The original Chess, with music by Benny Andersson and Björn Ulvaeus of ABBA and lyrics by Tim Rice, premiered in London in 1986 before a troubled Broadway run in 1988. Its Cold War chess-match metaphor, while clever, buckled under shifting geopolitics and a book that struggled to marry spectacle with coherence. Decades later, Strong’s new book—developed through workshops at the Alliance Theatre in Atlanta and informed by his Tony-winning perform on Grey Gardens and the Empire series—attempts to anchor the musical’s emotional core in personal betrayal rather than ideological conflict. This shift mirrors a broader trend in theatrical revival: prioritizing psychological intimacy over political allegory, a move particularly resonant in cities like Chicago where storefront theaters have long excelled at mining human drama from minimalist staging.
What makes this relevant locally isn’t just the artistic debate—it’s the economic ripple effect. Chicago’s theater sector, contributing over $600 million annually to the local economy according to the League of Chicago Theatres, has seen a 22% increase in attendance for revived musicals since 2022, per data from the Chicago Department of Cultural Affairs and Special Events. Venues like the Drury Lane Theatre in Oak Brook and Marriott Theatre in Lincolnshire have bet big on nostalgic titles with reworked books, recognizing that audiences crave familiarity but reject stagnation. Strong’s approach—retaining the soaring anthems (“One Night in Bangkok,” “I Know Him So Well”) while retooling the narrative scaffolding—speaks directly to this demand for evolution without erasure.

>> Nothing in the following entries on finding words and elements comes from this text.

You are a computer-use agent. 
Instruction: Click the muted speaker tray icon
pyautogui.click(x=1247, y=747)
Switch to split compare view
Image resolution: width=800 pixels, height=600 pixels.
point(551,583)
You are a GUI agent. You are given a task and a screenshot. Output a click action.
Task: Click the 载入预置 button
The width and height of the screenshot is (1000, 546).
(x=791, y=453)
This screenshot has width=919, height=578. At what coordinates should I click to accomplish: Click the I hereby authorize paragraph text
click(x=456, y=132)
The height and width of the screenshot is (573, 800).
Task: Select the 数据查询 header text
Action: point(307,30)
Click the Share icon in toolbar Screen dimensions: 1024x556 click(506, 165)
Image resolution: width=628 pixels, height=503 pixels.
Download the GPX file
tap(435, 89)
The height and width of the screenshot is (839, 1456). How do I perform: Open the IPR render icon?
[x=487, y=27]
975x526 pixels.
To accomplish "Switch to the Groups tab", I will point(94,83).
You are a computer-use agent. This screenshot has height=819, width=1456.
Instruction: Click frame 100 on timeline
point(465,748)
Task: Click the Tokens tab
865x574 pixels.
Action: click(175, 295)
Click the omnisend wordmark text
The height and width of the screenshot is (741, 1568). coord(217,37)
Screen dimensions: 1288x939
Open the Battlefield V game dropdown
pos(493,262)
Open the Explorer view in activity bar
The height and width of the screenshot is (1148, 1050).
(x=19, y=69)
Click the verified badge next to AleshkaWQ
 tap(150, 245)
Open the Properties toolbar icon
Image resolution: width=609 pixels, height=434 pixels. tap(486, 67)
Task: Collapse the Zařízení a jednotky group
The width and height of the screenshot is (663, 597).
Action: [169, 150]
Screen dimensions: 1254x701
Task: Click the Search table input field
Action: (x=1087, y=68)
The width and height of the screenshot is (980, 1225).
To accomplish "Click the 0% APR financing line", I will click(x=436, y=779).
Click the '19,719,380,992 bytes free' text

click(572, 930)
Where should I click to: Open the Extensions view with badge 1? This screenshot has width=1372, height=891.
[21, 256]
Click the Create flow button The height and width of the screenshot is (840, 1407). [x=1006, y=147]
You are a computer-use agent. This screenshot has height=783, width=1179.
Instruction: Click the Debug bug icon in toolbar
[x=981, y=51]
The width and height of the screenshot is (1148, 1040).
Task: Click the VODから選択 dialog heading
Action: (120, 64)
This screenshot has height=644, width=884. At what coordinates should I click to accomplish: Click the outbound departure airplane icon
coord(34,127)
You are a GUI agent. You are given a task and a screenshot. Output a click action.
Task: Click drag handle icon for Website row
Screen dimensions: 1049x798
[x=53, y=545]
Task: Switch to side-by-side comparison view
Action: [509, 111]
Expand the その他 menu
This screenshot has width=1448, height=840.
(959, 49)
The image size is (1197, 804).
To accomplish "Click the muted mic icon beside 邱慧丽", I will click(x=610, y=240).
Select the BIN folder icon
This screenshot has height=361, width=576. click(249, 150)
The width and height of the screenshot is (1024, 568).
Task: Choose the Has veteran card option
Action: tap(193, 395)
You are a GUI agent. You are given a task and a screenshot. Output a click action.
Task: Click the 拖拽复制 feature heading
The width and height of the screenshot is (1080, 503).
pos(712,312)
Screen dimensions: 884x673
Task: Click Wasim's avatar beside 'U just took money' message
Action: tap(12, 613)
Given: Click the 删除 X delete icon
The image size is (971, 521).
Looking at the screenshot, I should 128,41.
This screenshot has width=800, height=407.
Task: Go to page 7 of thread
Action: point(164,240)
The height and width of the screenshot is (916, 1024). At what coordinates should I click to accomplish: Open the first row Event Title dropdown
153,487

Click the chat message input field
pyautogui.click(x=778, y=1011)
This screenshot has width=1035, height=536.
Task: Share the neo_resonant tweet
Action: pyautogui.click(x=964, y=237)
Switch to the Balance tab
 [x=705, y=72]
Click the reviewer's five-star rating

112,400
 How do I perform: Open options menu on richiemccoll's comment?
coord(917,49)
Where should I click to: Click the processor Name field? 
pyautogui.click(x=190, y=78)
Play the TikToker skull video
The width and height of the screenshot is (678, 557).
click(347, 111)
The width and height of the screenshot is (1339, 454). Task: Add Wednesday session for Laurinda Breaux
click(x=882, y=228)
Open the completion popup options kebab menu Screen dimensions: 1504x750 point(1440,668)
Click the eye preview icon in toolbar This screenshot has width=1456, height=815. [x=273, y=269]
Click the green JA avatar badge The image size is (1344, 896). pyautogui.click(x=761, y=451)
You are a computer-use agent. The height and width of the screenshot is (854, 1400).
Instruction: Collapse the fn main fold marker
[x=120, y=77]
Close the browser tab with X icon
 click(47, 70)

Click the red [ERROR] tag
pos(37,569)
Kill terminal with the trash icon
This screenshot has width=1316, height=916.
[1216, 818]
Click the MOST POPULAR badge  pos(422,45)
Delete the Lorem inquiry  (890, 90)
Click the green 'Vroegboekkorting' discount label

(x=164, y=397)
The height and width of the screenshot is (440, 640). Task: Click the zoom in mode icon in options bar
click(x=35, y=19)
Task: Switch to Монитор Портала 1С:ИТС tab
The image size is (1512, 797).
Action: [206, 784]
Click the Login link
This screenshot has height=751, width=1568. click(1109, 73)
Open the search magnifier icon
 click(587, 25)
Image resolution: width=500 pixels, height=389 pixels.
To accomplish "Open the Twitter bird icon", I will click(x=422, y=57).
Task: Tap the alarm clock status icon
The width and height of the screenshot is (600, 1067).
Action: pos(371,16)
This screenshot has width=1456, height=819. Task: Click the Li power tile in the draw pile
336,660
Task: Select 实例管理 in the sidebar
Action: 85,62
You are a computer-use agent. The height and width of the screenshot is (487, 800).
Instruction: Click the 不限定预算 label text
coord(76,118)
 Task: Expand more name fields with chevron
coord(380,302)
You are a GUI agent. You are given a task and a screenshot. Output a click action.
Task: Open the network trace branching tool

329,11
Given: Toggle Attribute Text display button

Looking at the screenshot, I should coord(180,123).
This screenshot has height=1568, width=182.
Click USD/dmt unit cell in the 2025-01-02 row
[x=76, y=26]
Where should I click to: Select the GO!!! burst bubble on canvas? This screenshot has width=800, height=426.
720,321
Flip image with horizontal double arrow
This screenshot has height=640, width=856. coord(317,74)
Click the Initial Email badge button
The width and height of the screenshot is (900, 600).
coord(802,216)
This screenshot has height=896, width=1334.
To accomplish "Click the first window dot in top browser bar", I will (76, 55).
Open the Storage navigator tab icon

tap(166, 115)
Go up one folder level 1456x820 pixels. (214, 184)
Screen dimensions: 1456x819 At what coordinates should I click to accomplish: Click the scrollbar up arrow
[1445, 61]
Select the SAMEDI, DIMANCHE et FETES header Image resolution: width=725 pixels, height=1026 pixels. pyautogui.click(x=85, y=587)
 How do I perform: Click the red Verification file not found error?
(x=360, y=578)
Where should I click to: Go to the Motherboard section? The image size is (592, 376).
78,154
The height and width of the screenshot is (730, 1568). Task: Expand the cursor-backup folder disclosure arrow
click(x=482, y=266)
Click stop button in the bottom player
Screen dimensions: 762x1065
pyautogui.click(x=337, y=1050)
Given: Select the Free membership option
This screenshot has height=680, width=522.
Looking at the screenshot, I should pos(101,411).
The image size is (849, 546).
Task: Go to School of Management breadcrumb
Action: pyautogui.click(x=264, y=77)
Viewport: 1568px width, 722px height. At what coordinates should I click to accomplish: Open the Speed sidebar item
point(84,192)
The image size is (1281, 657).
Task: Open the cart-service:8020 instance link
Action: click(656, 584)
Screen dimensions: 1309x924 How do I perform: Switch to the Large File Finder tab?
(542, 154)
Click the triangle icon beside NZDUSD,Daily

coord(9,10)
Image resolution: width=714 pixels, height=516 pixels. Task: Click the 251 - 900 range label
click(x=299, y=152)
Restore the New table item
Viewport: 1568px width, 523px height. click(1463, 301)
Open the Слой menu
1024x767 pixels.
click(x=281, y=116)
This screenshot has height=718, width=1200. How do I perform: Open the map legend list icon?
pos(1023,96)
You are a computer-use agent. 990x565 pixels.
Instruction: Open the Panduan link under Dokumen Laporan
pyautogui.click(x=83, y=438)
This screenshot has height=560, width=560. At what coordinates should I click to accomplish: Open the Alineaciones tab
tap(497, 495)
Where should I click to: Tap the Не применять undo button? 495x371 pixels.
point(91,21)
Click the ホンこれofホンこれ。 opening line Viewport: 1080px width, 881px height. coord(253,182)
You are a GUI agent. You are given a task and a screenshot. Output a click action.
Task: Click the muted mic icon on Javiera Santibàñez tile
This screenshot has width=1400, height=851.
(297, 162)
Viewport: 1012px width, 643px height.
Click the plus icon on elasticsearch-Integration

This isn’t merely about nostalgia, though. Second-order effects are emerging in Chicago’s creative workforce. The push for revised scripts has increased demand for dramaturgs and adaptation specialists, roles once confined to academic circles now actively recruited by production houses like Lookingglass Theatre Company, and Steppenwolf. Meanwhile, music directors report spending more time on vocal arrangement nuance to compensate for weakened plot points—a skill honed in the city’s robust jazz and gospel traditions, where improvisation within structure is second nature. Even scenic designers are adapting, creating modular sets that can visually represent both a Budapest chess tournament and a Bangkok nightclub without literal translation, relying instead on lighting and projection—a technique pioneered in Chicago’s storefront scenes during the 2010s.
Given my background in analyzing how national cultural trends manifest in urban ecosystems, if this shift toward thoughtful revival impacts you in Chicago, here are the three types of local professionals you need to know about:
- Theater Adaptation Consultants: Look for individuals with verified experience in musical restructuring—not just general playwriting. Prioritize those who have worked with rights holders (like Really Useful Group, which licenses Chess) and understand the delicate balance between honoring original scores and fixing book issues. Check if they’ve contributed to workshops at reputable development labs such as the O’Neill Theatre Center or Northwestern University’s American Music Theatre Project.
- Cultural Dramaturgs Specializing in Geopolitical Theater: Since shows like Chess rely heavily on historical context, seek professionals who can bridge past and present. Ideal candidates will have academic or institutional ties to places like the University of Chicago’s Center for East European and Russian/Eurasian Studies or the Newberry Library’s modern European collections, enabling them to advise on how Cold War metaphors translate—or don’t—to audiences today.
- Experiential Set and Projection Designers: For revivals leaning into atmosphere over literal storytelling, find designers fluent in immersive tech. Review portfolios for work with Chicago’s renowned projection houses like The Ruffians or collaborations with institutions such as the Museum of Contemporary Art Chicago, where boundary-pushing visual narratives are routine. They should demonstrate ability to create symbolic environments (e.g., using light and texture to suggest ideological tension) without relying on clichéd literal sets.